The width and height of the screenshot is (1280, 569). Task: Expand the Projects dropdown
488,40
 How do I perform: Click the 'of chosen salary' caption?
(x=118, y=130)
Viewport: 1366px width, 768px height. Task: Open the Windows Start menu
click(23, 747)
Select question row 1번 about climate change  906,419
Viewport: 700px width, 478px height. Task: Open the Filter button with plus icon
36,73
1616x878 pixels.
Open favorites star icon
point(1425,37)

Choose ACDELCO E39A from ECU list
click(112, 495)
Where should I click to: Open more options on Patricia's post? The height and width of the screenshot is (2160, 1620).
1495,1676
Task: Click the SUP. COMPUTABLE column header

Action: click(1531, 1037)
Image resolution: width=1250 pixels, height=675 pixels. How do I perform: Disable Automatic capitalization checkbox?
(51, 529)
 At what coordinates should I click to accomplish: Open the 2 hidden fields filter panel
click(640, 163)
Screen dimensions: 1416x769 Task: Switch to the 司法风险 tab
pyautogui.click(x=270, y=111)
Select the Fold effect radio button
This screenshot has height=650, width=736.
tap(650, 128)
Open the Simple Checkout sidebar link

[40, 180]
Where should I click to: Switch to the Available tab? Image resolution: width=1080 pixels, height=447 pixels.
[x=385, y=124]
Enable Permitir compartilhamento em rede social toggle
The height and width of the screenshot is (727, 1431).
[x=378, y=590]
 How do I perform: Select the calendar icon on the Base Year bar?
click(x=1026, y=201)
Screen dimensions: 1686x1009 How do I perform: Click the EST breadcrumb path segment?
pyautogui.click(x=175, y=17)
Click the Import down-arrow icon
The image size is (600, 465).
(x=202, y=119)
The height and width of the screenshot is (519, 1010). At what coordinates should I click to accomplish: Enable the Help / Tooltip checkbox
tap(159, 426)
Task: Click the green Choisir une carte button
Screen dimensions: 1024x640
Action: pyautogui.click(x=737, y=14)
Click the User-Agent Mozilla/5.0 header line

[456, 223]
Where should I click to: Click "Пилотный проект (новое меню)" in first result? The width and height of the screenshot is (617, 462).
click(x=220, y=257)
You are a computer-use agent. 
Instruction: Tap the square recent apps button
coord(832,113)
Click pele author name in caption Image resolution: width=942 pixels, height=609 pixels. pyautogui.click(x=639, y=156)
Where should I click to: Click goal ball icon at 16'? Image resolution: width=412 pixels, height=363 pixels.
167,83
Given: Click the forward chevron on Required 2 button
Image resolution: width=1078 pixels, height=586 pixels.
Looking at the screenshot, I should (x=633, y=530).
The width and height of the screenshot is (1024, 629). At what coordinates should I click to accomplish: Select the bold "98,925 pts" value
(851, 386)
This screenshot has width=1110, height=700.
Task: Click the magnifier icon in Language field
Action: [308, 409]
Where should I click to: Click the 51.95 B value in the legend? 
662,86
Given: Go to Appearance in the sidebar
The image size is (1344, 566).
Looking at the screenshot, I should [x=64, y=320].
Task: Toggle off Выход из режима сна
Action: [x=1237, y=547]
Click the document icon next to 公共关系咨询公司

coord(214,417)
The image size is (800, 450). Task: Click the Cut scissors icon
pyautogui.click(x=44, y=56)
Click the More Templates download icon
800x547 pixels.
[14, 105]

= = = =

• _Exercise prompt_:
Where does the string "Given" appear in the records? Copy every line that holds it.

• _Finished exercise_:
Given: Click the forward chevron on Required 2 button
Given: Go to Appearance in the sidebar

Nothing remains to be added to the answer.